各系統は円を描くようにして並んでおり、隣り合うものほど相性がいい。系統の並ぶ順番は以下のとおりである。 なお、無限大周りの芸人である程度分類してみた。

■強化系
自身の持つ人間性を単純に強めるのを得意とする系統。この強化が過剰になりすぎるとキャラ漫才になり嘘くさくなる可能性があるが上手く昇華できた場合、M-1の後にネタ以外の立ち回りも楽になる。若手芸人おいてこれを会得できるのはかなり理想。
→ブラックマヨネーズさんなど(若手ではそういないため)

■放出系
人間性をとにかく飛ばし広めるのを得意とする系統。人間性の内容より、その人間性を如何にして広めるかということを考える。SNSを駆使して毎日動画などを投稿、テレビや賞レースを経由せず売れることを可能とする。が、これが行きすぎるとフォロワー数ばかりが気になり最早芸人かインフルエンサーかわからなくなってしまうリスクもある。特に最近確認された【にん】能力である。
→しゅんしゅんクリニックP、おばたのお兄さんなど

■操作系
人の人間性を見出し操ることを特化させた系統。MCや裏回し、他人の【にん】の発掘などを得意とする。ツッコミでネタを書く芸人や腕利き放送作家などがこのタイプであり、自身の【にん】を疎かにしがちでもある。
→ゆにばーす・川瀬、ダイタク、スーパーマラドーナ・武智さんなど

■変化系
自身の本来の人間性ではない人間性で勝負することのできる系統。コント師や演技派、漫才師でも自身の理想とする芸風を自身に憑依させるタイプなどに多い。世界観を演出したり職業芸人として尊敬されやすいが、素の人間性が見えにくいという弱点を持つ。
→ジェラードン・かみちぃ、ジェラードン・にしもと、ネルソンズ・和田、そいつどいつ・市川など

■特質系
人間性をネタ以外の全ての部分に使うことを得意とするタイプ。人間性を言葉で表すことができないが売れる天才タイプ。言葉で表せる人間性ではない為、とにかく、雰囲気はエグいほどある。面白い、凄いとだけ形容され面白い理由はイマイチ誰も把握していない。
→男性ブランコ・平井、霜降り明星・粗品、古賀舟生ペア・古賀など

■具現化系
自身の人間性をアウトプットさせることに長けた系統。創作物に【にん】を纏わせることを得意とするのでネタがとにかく強い。にも関わらず他人と一定の距離を本能的に置いてしまうので、トークなどに【にん】を落とし込むことは不得意とする。
→アイロンヘッドさん、カゲヤマさんなど

強化気味系の操作系、具現化気味系の強化系などシンプルに分類するよりは六角形の図でどこにいるかを表すとわかりやすい。

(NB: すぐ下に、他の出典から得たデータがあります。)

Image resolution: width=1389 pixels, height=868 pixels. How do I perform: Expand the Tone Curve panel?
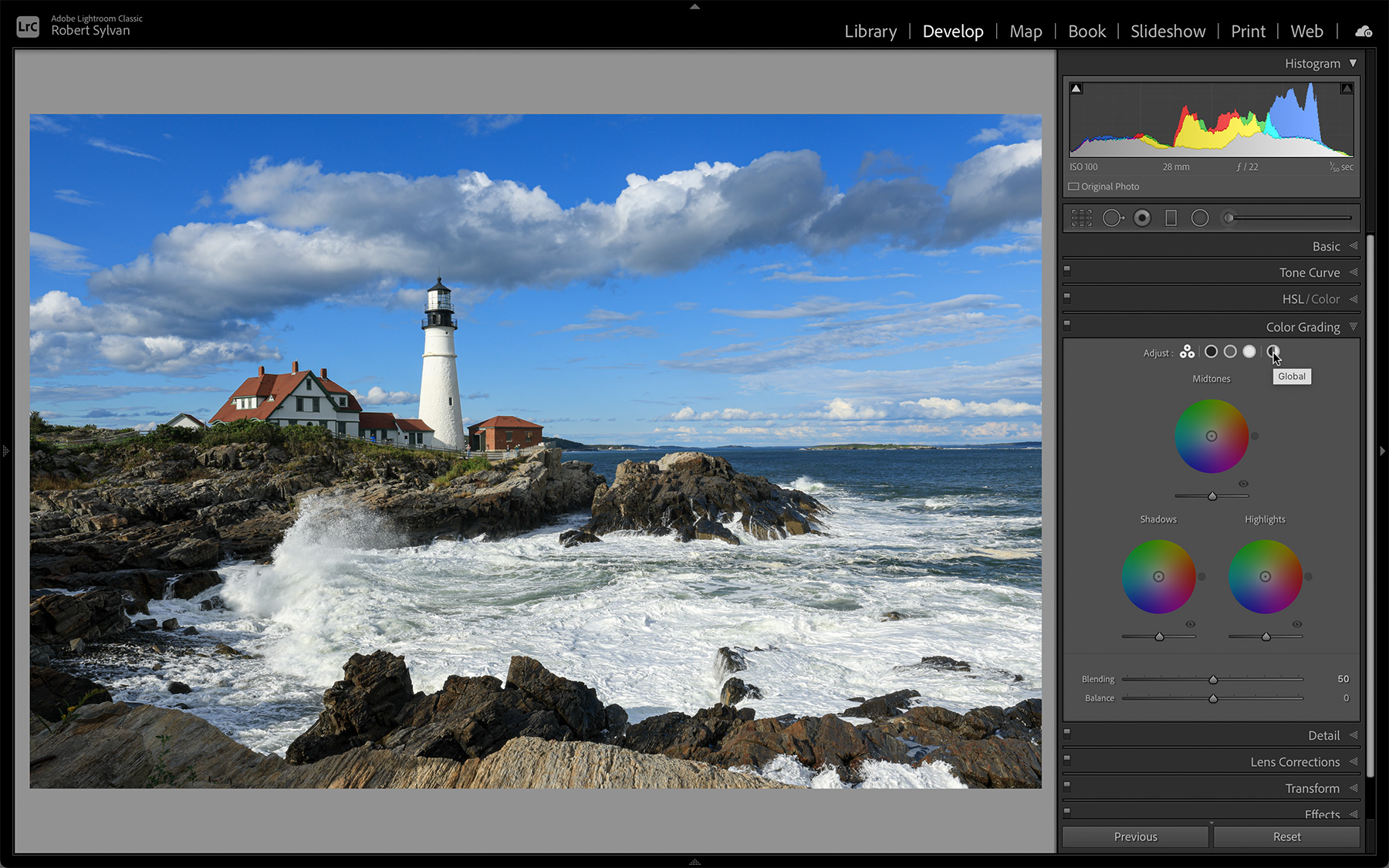pos(1310,272)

※ 芸人において最もバランスの良い系統は強化系である。

※ 系統は生まれつきの適性であり、自分では変えられない。

※「発」は自分で決めることができる。ただし○○芸人や○○漫才とレッテルを貼られすぎるとそれ以外のことができなくなってしまう為、メディア露出自体は短命になる可能性もある。

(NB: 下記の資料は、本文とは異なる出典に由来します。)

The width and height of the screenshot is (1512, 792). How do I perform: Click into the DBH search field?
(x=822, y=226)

※ 後天的に特質系に変化する場合がある。可能性が高いのは両隣の具現化系と操作系であり、気づくとどのチャンネル回しても出てるなぁみたいなこともある。

※ 特質系の能力は特質系能力者にしか使えず、他の5系統の能力者では一切使用できない。

※ 無理をすれば強化系でも放出系・操作系のダブルを出したりできるが性能は劣ってしまう。強化系をそのまま極めた方が売れるのが早い場合が多い。

~オーラ別性格分析~
いわゆる血液型性格診断や星座占いの【にん】バージョンで、HUNTER×HUNTERにおいて主人公を付け狙う強敵ヒソカが行ったものであったが今回は代わりにカワセが行った。

■強化系
→頑固、一途、ブレない

■放出系
→目立ちたがり、ケチ

■操作系
→プライドが高い、視野が広い

■変化形
→明るい、優しい、接しやすい

■具現化系
→人気者、芸術肌

■特質系
→天才、素が見えない、地雷不明

皆さんがこれを読んで【にん】を理解する前に念を理解していないパターンが大多数だとは思うが川瀬なりに分かりやすく説明したつもりである。

普段お笑いファンの皆さんが抱いている疑問や釈然としないこと、自分の推しの魅力について言語化できない時には是非使ってほしい。